**Work to be completed:** Under this line are records; the part from the line containing "The image size is (609, 343)." through the line containing "You are a GUI" should be repeated exactly. Please exclude pictures.

**Source material:**
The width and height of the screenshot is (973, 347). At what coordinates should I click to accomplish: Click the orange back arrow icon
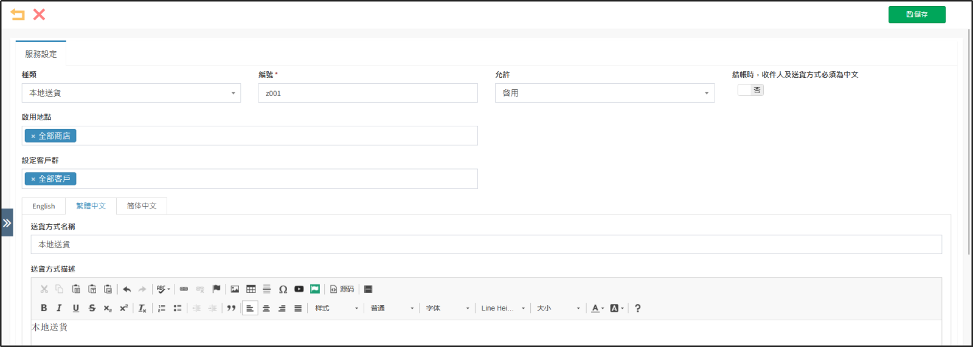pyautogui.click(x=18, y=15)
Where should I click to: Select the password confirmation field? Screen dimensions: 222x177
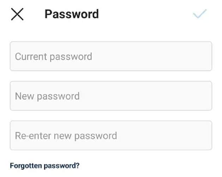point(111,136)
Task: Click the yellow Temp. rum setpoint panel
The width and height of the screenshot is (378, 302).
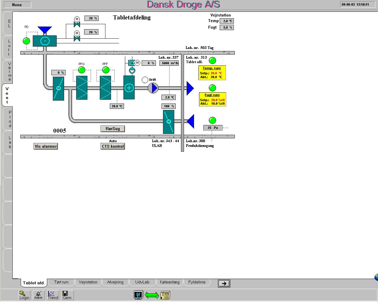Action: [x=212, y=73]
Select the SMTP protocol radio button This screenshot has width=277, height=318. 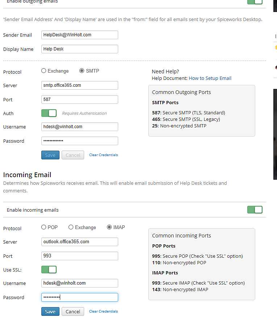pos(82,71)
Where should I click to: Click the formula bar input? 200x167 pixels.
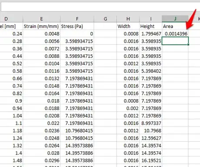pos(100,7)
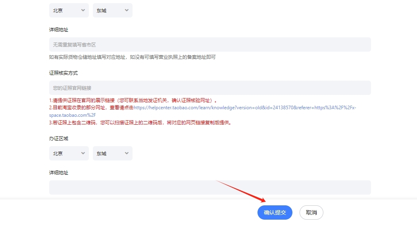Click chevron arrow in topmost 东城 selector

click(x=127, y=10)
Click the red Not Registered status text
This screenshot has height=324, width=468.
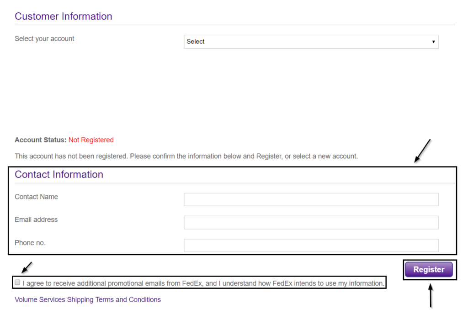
==
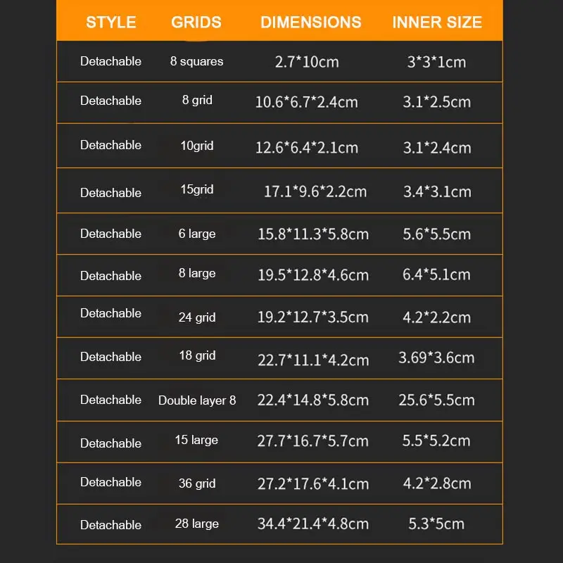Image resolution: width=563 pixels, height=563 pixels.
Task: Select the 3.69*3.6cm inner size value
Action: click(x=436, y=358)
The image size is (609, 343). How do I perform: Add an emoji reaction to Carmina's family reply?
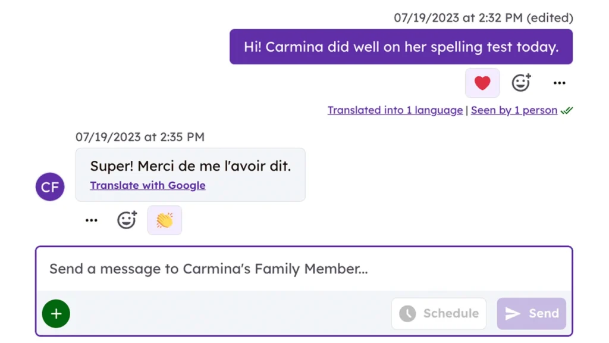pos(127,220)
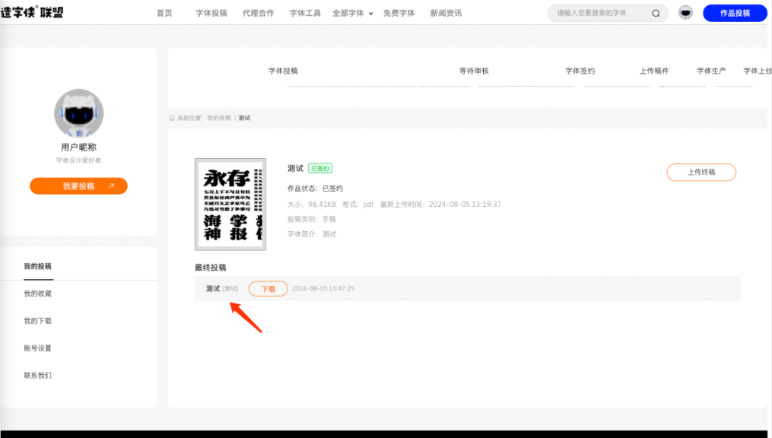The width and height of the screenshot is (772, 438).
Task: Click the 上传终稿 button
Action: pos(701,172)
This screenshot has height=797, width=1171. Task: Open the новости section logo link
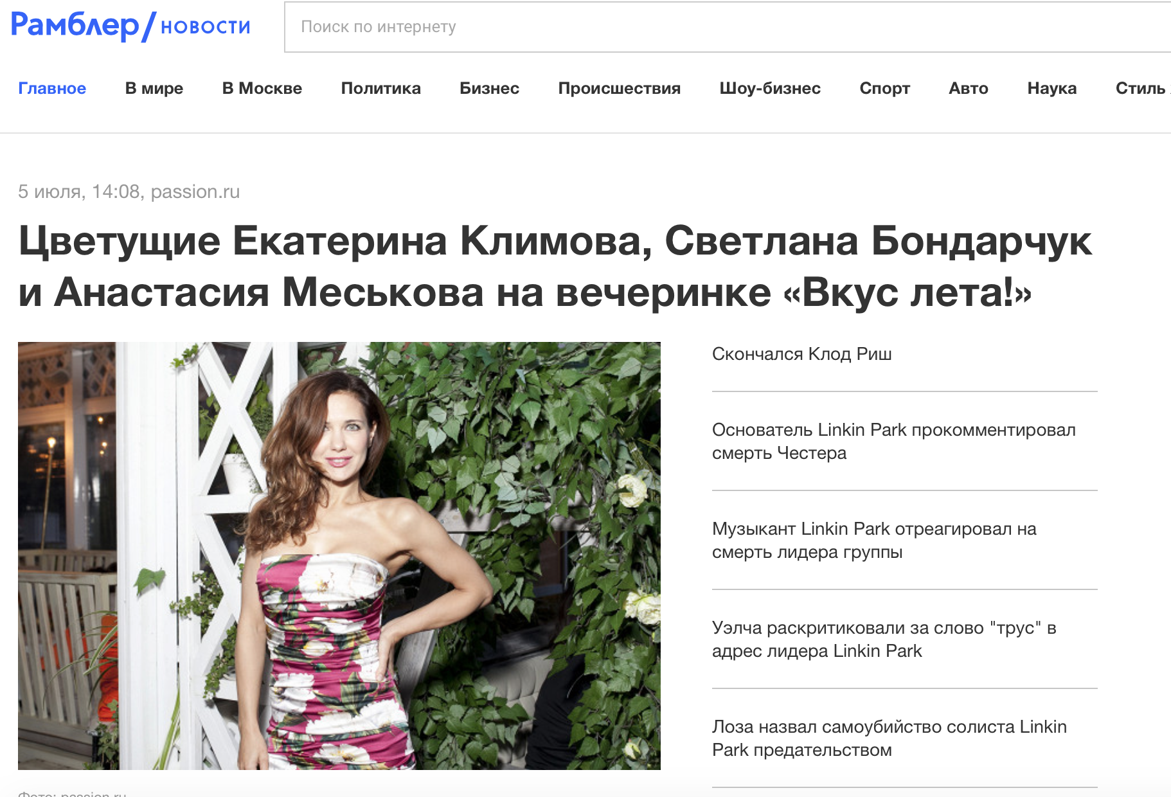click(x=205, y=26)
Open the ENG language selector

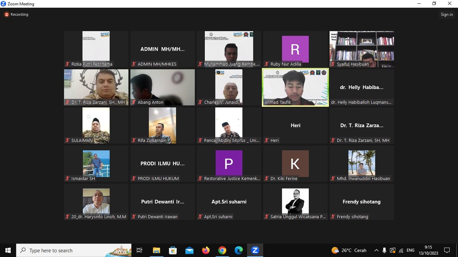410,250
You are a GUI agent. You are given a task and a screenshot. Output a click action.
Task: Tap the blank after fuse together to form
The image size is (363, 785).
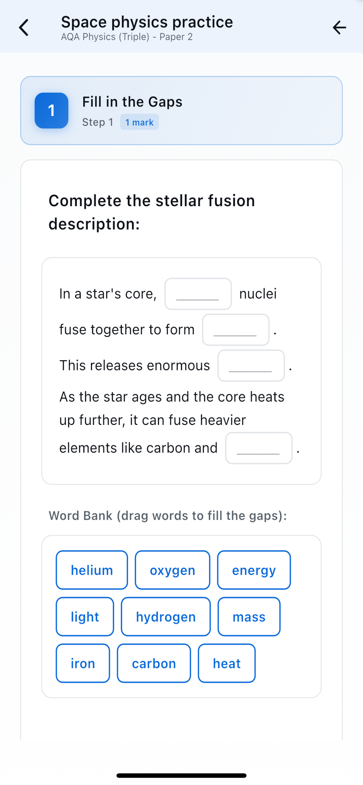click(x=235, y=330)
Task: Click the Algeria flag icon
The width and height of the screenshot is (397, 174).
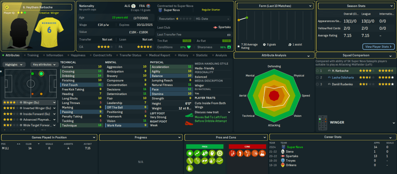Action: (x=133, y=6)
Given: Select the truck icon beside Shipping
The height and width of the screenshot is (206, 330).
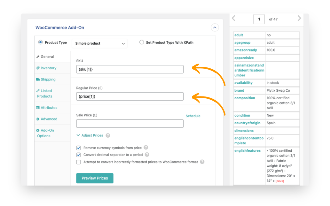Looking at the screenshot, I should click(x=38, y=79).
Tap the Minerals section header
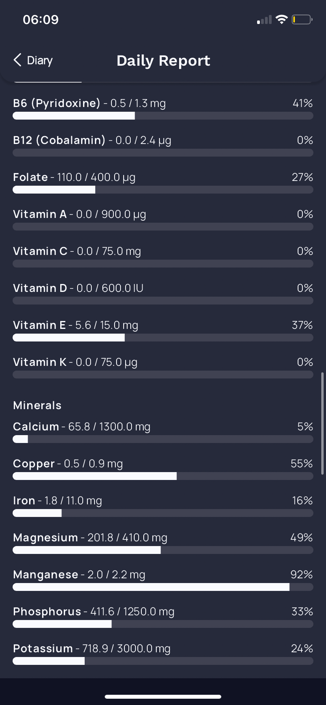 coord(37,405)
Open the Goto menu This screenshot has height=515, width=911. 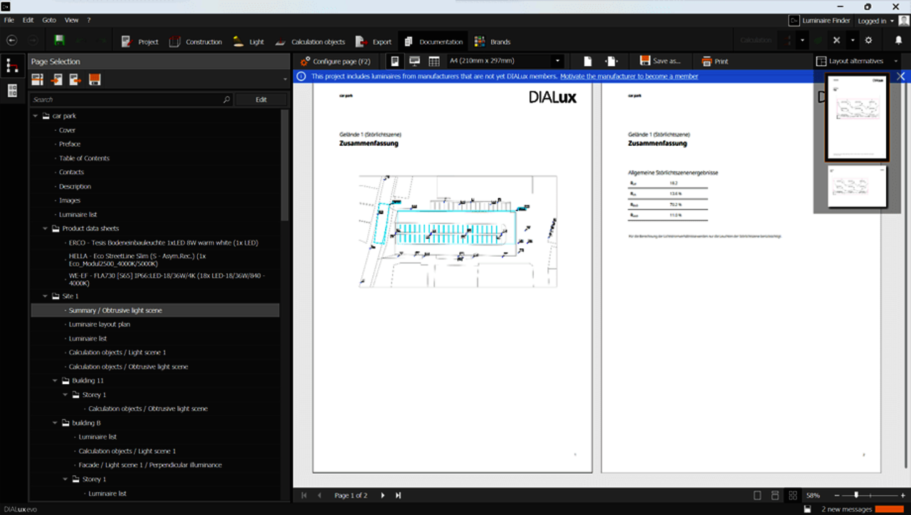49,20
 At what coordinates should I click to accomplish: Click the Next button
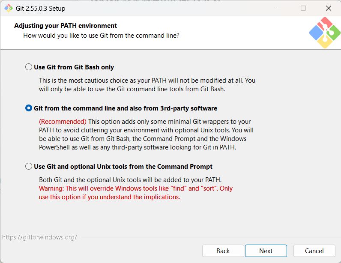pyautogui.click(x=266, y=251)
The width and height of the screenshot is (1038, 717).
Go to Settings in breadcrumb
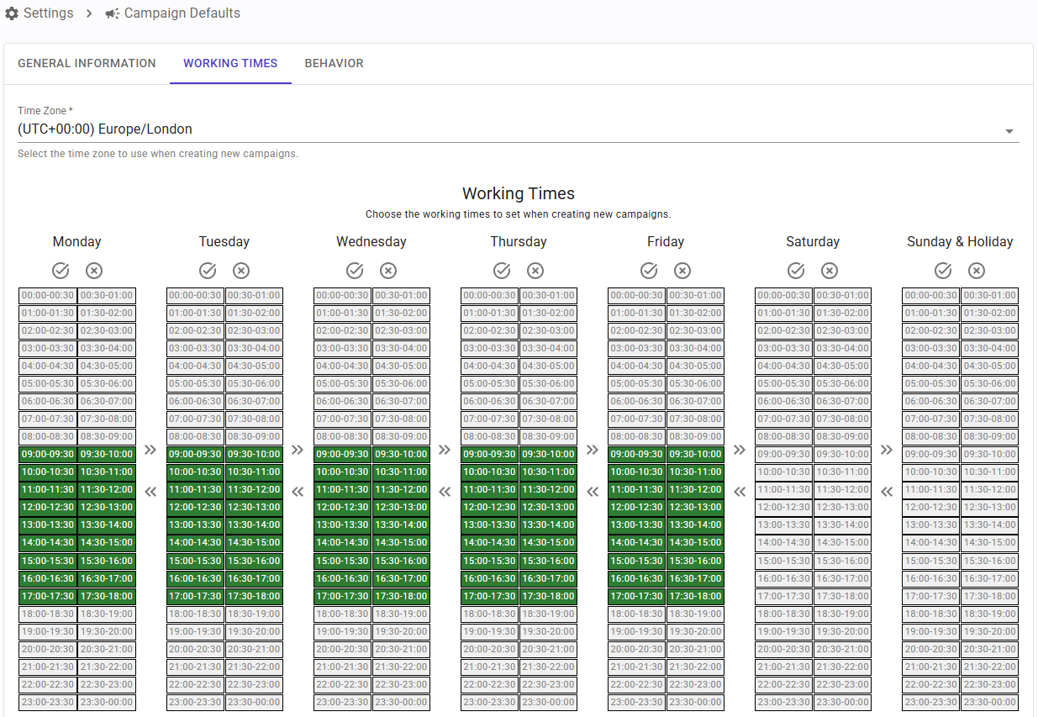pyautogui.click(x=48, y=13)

**Solution:**
The image size is (609, 343). How do I perform: Add an emoji reaction to Carmina's family reply?
pos(127,220)
The width and height of the screenshot is (772, 438).
Task: Click the 上传终稿 button
Action: pos(701,172)
This screenshot has height=797, width=1171. Task: Open the новости section logo link
click(x=205, y=26)
Open the ENG language selector

410,250
You are a GUI agent. You are given a task and a screenshot. Output a click action.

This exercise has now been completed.